> [TASK DESCRIPTION] Somewhere below are a line with "Select Cài đặt mẫu phiếu thu" and a later line with "You are a computer-use agent.". Output exactly those lines and all lines between them.

'''

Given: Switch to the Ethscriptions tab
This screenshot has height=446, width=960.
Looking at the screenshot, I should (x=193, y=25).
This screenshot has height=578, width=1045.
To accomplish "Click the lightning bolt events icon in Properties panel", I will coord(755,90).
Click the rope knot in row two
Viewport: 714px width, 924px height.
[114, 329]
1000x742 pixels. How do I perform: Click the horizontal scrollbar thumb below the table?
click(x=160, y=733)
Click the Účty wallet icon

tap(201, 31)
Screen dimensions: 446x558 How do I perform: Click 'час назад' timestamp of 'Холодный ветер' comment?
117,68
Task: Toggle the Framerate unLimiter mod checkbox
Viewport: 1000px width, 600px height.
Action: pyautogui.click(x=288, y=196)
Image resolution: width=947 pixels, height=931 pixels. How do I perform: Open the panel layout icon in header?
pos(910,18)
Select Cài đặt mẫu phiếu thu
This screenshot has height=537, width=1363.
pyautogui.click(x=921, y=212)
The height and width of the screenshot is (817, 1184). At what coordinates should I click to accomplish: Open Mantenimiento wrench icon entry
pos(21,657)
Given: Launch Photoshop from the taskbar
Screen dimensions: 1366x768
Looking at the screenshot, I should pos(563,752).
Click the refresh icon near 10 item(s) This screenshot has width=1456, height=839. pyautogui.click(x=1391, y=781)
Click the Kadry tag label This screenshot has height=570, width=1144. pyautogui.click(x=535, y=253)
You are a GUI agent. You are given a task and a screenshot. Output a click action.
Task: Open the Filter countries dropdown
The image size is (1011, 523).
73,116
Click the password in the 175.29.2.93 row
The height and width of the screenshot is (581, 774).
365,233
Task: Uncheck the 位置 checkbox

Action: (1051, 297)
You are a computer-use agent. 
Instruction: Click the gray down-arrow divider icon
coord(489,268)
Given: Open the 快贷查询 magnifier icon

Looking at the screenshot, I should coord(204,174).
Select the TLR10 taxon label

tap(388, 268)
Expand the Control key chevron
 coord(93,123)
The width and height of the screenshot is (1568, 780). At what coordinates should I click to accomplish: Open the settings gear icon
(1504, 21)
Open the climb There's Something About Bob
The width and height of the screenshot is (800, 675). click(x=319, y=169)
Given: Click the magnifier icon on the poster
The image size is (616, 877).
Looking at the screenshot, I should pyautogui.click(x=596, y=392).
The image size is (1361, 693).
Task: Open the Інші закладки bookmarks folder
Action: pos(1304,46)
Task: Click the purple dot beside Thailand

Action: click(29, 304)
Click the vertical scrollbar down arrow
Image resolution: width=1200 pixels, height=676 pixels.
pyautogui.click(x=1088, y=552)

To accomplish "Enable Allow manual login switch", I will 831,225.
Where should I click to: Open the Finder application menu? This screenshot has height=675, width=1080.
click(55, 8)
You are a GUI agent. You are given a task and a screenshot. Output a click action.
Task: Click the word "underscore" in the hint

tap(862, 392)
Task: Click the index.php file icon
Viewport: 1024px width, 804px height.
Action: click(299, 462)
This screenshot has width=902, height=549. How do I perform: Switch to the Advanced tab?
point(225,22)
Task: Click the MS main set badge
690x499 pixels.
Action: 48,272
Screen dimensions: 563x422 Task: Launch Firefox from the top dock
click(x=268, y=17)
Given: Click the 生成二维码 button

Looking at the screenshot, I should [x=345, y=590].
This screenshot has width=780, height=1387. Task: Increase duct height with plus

'''

> [PROBLEM SOLUTION]
Select Cài đặt mẫu phiếu thu
This screenshot has height=537, width=1363.
pyautogui.click(x=921, y=212)
The height and width of the screenshot is (817, 1184). At what coordinates should I click to accomplish: Open Mantenimiento wrench icon entry
pos(21,657)
Given: Launch Photoshop from the taskbar
Screen dimensions: 1366x768
Looking at the screenshot, I should pos(563,752).
Click the refresh icon near 10 item(s) This screenshot has width=1456, height=839. pyautogui.click(x=1391, y=781)
Click the Kadry tag label This screenshot has height=570, width=1144. pyautogui.click(x=535, y=253)
You are a GUI agent. You are given a task and a screenshot. Output a click action.
Task: Open the Filter countries dropdown
The image size is (1011, 523).
73,116
Click the password in the 175.29.2.93 row
The height and width of the screenshot is (581, 774).
365,233
Task: Uncheck the 位置 checkbox

Action: (1051, 297)
You are a computer-use agent. 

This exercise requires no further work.